Why object storage is getting exciting?

Last year had many interesting developments and one of that has been object storage. For those unaware, object storage is de-facto cloud storage which stores data as objects instead of file system architecture. This gives the option of simple plug-and-play horizontal scalability. It became popular when Amazon Web Services (AWS) launched S3. The idea was straightforward - pay-as-go storage with a few cents/GB/month charge to store data and a few cents/GB to egress data. No need to plan storage, no need to plan hard disk, storage servers, or rack capacity but a simple pay-as-you-go opex cost. Plus top tier cloud players do offer redundancy of data. The API replies with “success” on uploads only when data is replicated to multiple datacenters.

The S3 API became popular enough that now it acts as an industry standard and now is offered by hundreds of companies including Google Cloud, Microsoft Azure, Backblaze, OVH & many more. There is robust client-side library support & clients like rclone offer easy plug-and-play storage.


The dark side of object storage

One of the dark sides of object storage since its launch has been the egress pricing. Almost all players offer free ingress i.e user > cloud upload is free but cloud > user is charged. While the charge is a few cents/GB but at a large multi-TB scale it can get pretty expensive. Take e.g on AWS S3 (pricing here) it costs $0.023/GB/month (i.e 1.9 INR/GB/month) to store data and egress is $0.09/GB/month (i.e 7.44 INR/GB/month). In many applications (like backups) where one retrieves a fraction of uploaded data, this works well. But for applications pulling data regularly (like streaming) it can get extremely expensive ($90/TB)

This high egress pricing is not just for the storage but for most products by top tier clouds including CDN offering, egress by compute VMs etc. This high egress pricing acts as a lock-in feature for the top-tier cloud. Their customers can get cheaper computing, database hosting, storage and CDN etc outside but the back & forth traffic move will have a massive impact on the bill due to egress that it’s just not worth it.

Cost calculation of video streaming & jailed garden issue

Let’s look at a simple cost calculation of say 1 million views to any video/discussion/podcast/stream of say 100MB in size.

(100/1000)GB x 10,00,000 views x $0.09/GB egress = $9000

This would not make sense for the majority of content creators and hence they will simply push their content via YouTube/Facebook/Instagram. For individuals that is not a challenge but for media organisations going online, they lose direct contact with their customers. So now they have YouTube/FB/others sitting between them & their viewers and are on terms of those respective players w.r.t advertising.

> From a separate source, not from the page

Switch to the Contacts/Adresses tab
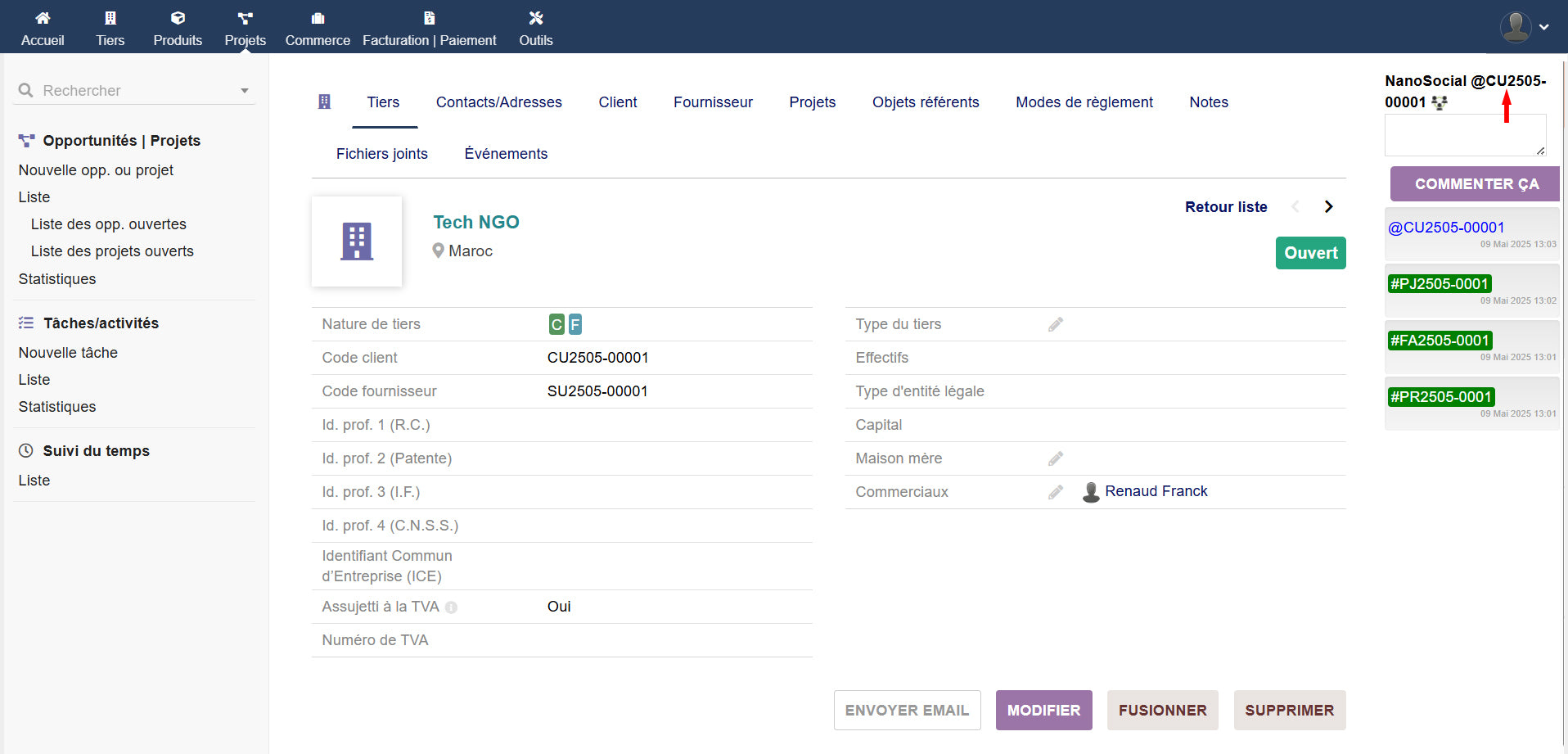Screen dimensions: 1568x754 click(x=498, y=102)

Market for non-top-tier storage is getting hot

For the last few years, Cloudflare has been openly criticising AWS for their massive egress pricing. While I do not agree with all their points but in a broad sense they are right about AWS having a massive markup on the egress. To put money where the mouth is, Cloudflare launched R2 which has zero egress charges. The zero part is exciting here. There are many cheaper options other than top-tier clouds which charge 1/10th on egress but even 1/10th is still a pretty high cost when looking at Tera byte or Peta byte kind of egress.

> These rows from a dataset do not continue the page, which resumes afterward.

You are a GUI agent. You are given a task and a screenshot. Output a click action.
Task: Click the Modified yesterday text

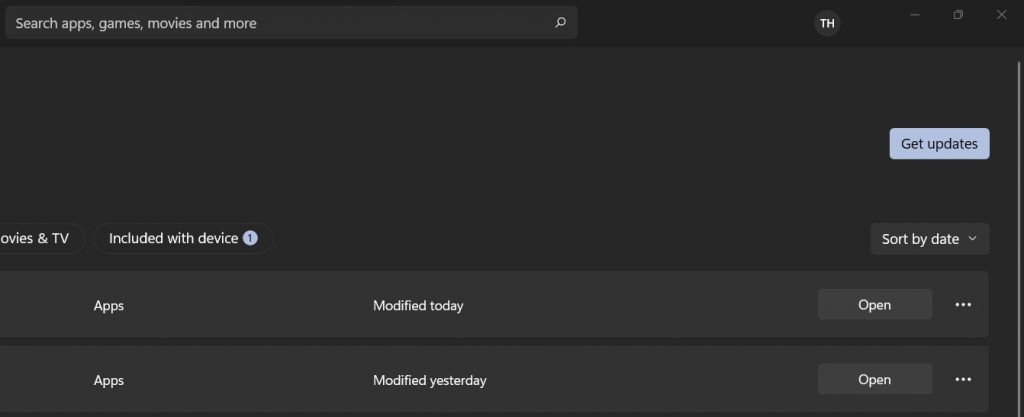[x=429, y=381]
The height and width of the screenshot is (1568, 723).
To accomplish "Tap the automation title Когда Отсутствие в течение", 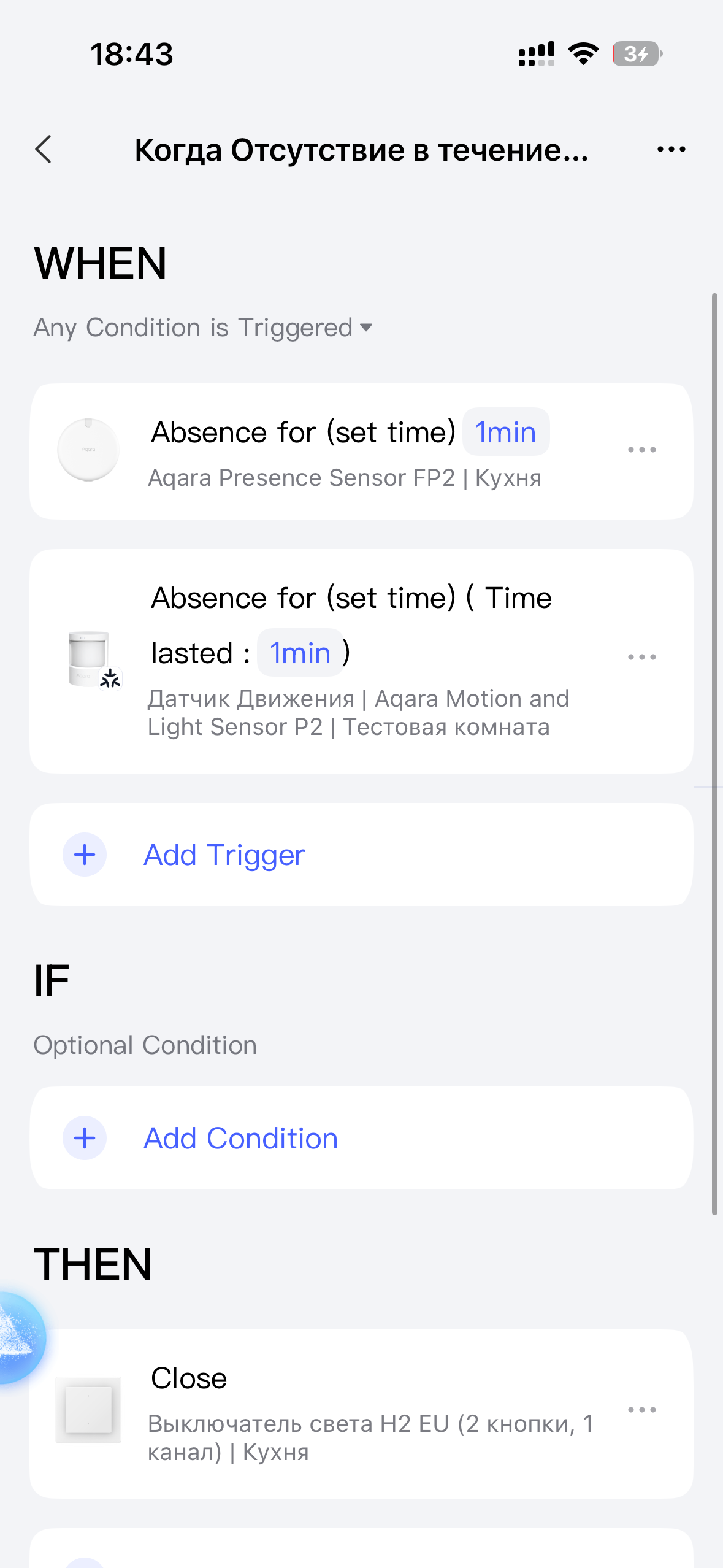I will [361, 150].
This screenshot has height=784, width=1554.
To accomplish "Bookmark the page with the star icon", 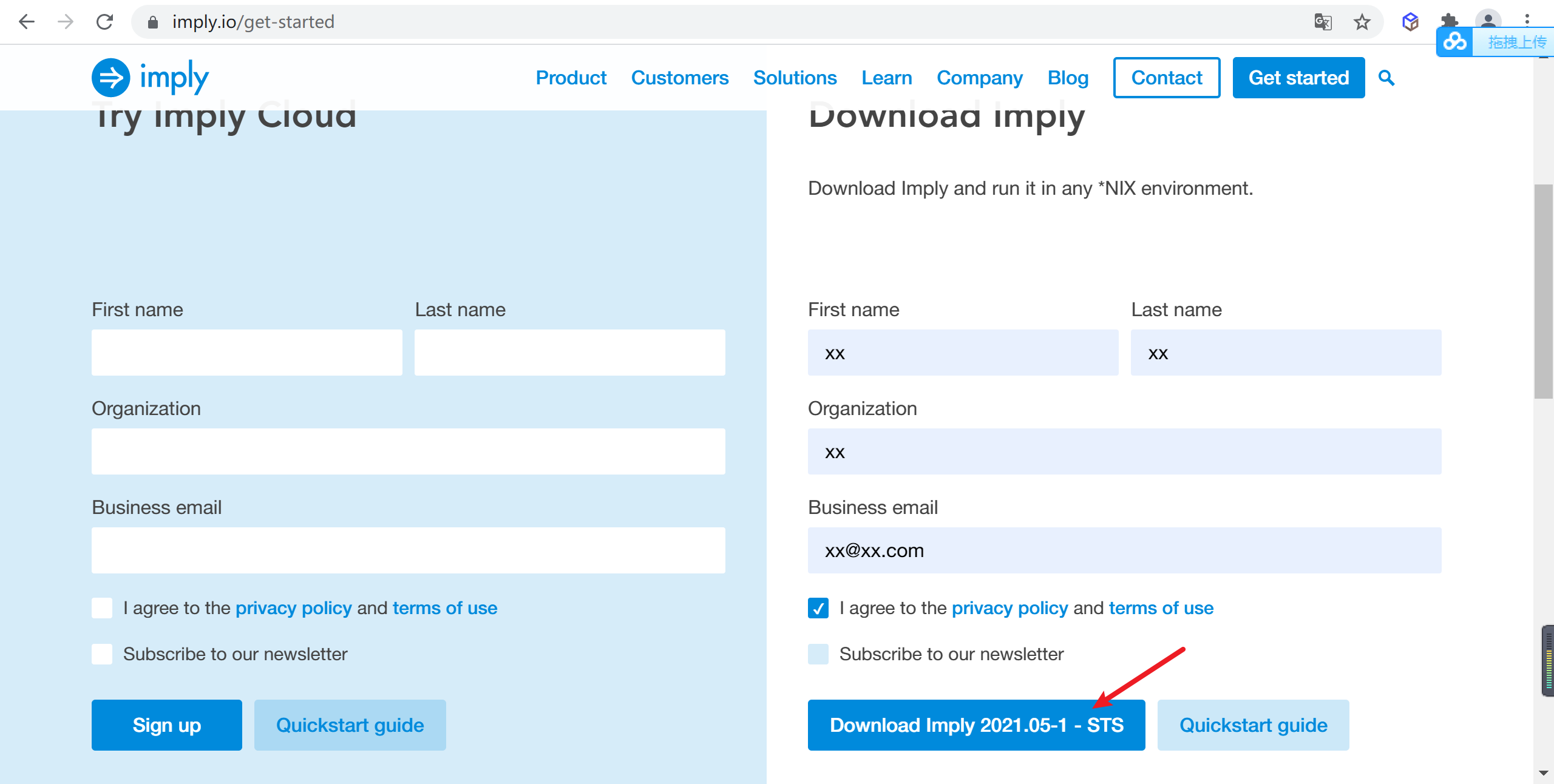I will point(1362,22).
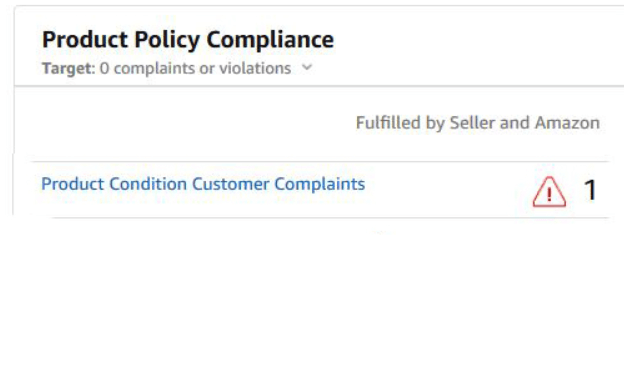This screenshot has height=371, width=624.
Task: Click the word violations in target line
Action: click(255, 68)
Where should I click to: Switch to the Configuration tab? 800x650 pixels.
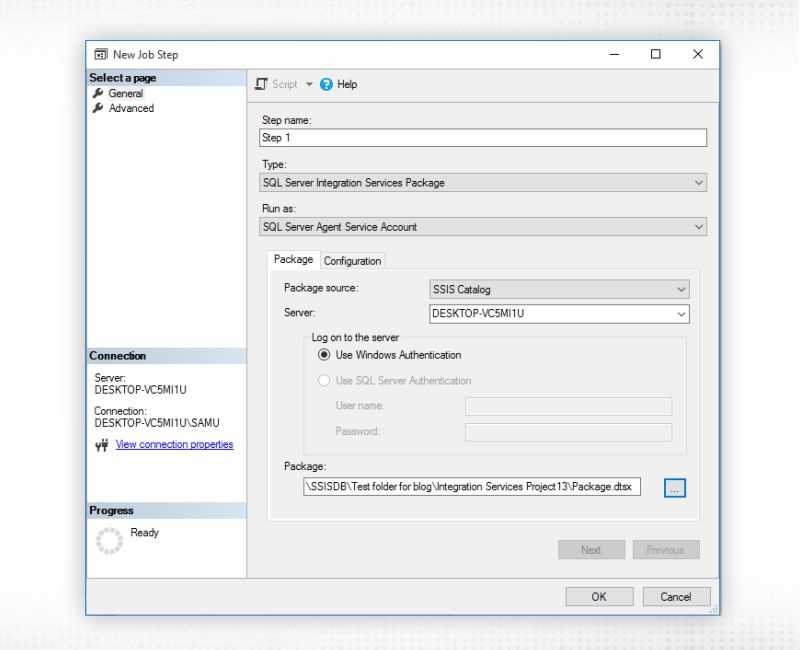(353, 260)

Here are some popular options for object storage outside of flagship options:

Provider URL Storage cost per GB per month Egress cost per GB* Comment
Backblaze B2 Website 0.41 INR / $0.005 0.82 INR / $0.01 One of the cheapest per Gig storage & fairly documented on working. Checkout Backblaze’s open source reed-solomon erasure coding
Cloudflare R2 Website 1.23 INR/GB / $0.015 Free egress! Newer player in the market, yet to be tested over time, but exciting. Has absurd access limits when accessing via their domain r2.dev, checkout limits here. No limits when using their own domain but forces the use of their DNS (as far as I can see) & no way to just point A or CNAME or even a sub-zone NS delegation
iDrive E2 Website 0.33 INR / $0.004 Free egress! Cheapest storage price for active storage. Massively subsidizes the first year of storage. In my few days of testing, I found their Frankfurt zone to be a bit overloaded but other seem working well. Another negative here is that there is not much documentation about how resiliency is maintained.
AWS Glacier deep archive Website 0.081 INR / $0.00099 per GB, that is 81.45 INR / $0.99 per TB per month Complicated formula check here Cheapest overall storage but cold. Archives data & can take hours before it can be accessed. No one knows what they use for it. Some of the chat among sys admins points to either robot-managed tape drives or optical disks. It’s good for a store once, retrieves is very rarely an option.

Enjoy offloading your storage to “cloud” 😄